"This guy's drinking and drinking, and he doesn't know what's going on in the game," Valverde said. "He started doing a lot of stuff, BS. The thing is, you have to sometimes leave it alone, because they pay for that. There's nothing you can do. He paid for the ticket. He can do whatever he wants to. But after a while, he ticked me off ...
"They're shouting, 'You [stink], you piece of ...' And I'm tired of that. Everybody's tired. And I tell them, 'You know what, you want to do something? Come on. Come here.' And he told me, '[Forget] you. [Forget] your mother.' He talks about my mother, and I said, 'OK. God bless you.'"
That's when Valverde said he spit "in their direction," but not on them. He didn't hit them and didn't intend to. Fellow Tigers reliever Daniel Schlereth, who saw the incident, seconded Valverde's statement. He said it would've been physically impossible to spit high enough to hit them.
"They're right on top of you," Schlereth said. "[There's] no chance. You can't spit from the mound up to the fans. There's no way."

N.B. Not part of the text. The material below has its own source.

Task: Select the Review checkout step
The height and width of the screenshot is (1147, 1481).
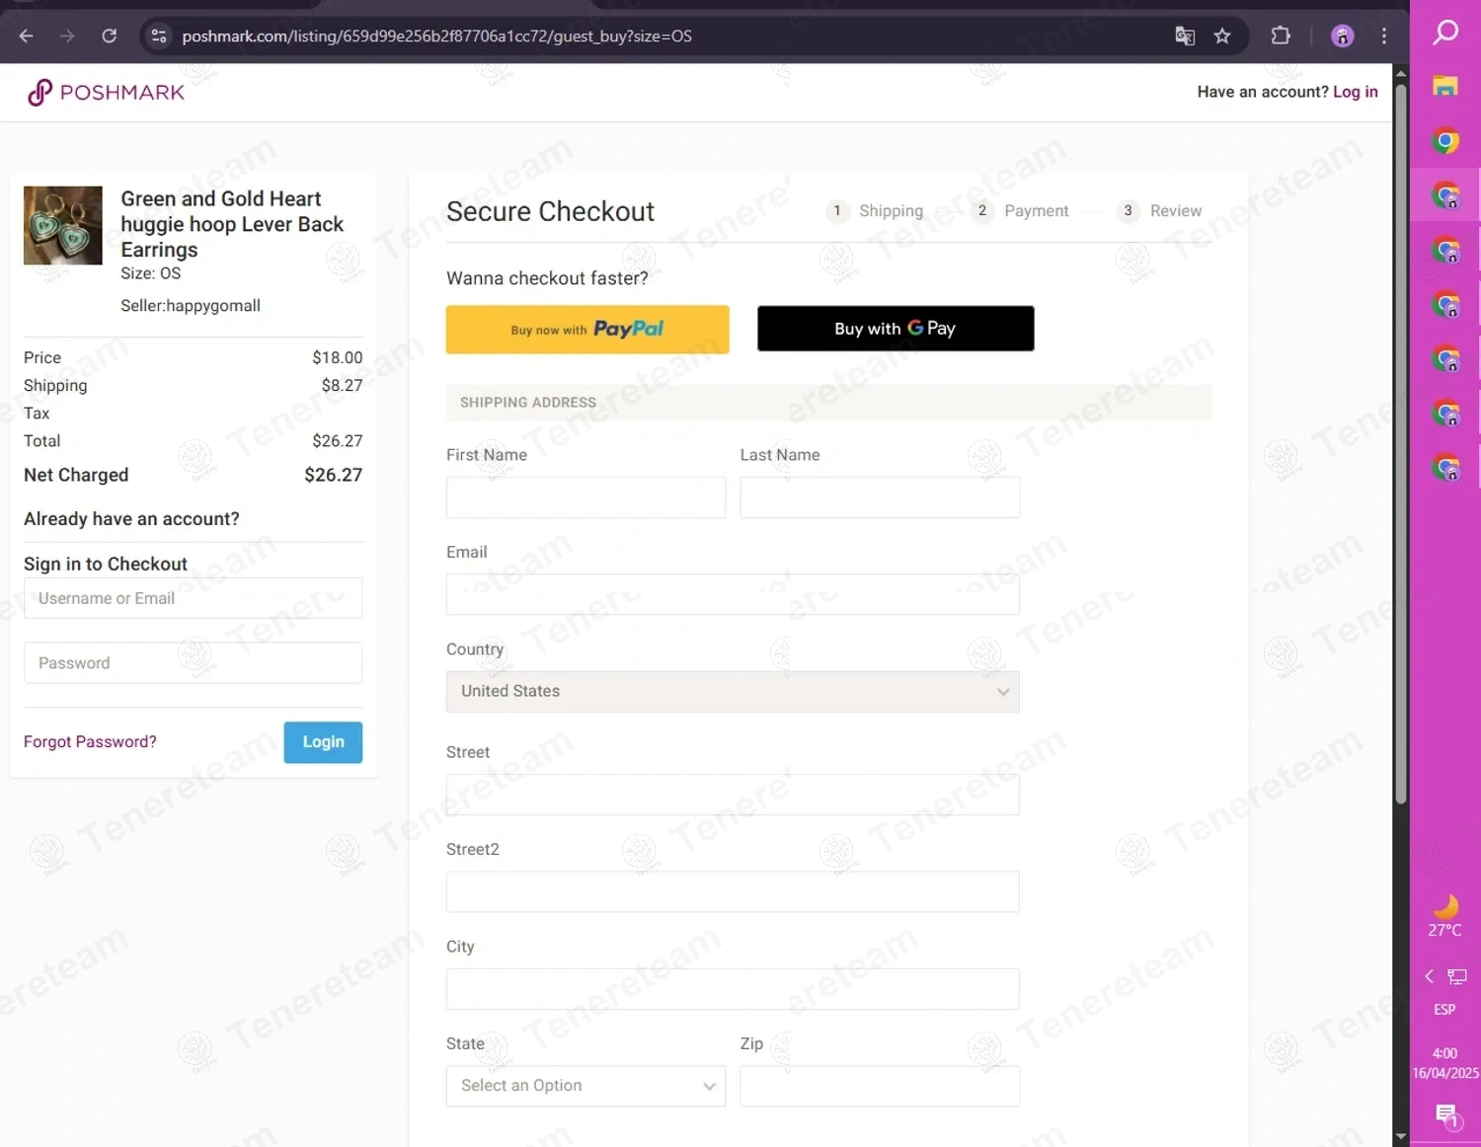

At that point, they said, the security officer stationed in the bullpen got up and walked toward them, prompting the fans to scramble.
"The cop was there," Valverde said. "At the same time these two guys see the cop, they're running."
Nothing further happened, Valverde and Schlereth said.
Camden Yards, they said, can be a tough place for visiting pitchers because certain fans have seats close enough to get away with shouting into the bullpen.
"Yesterday was crazy," Valverde said.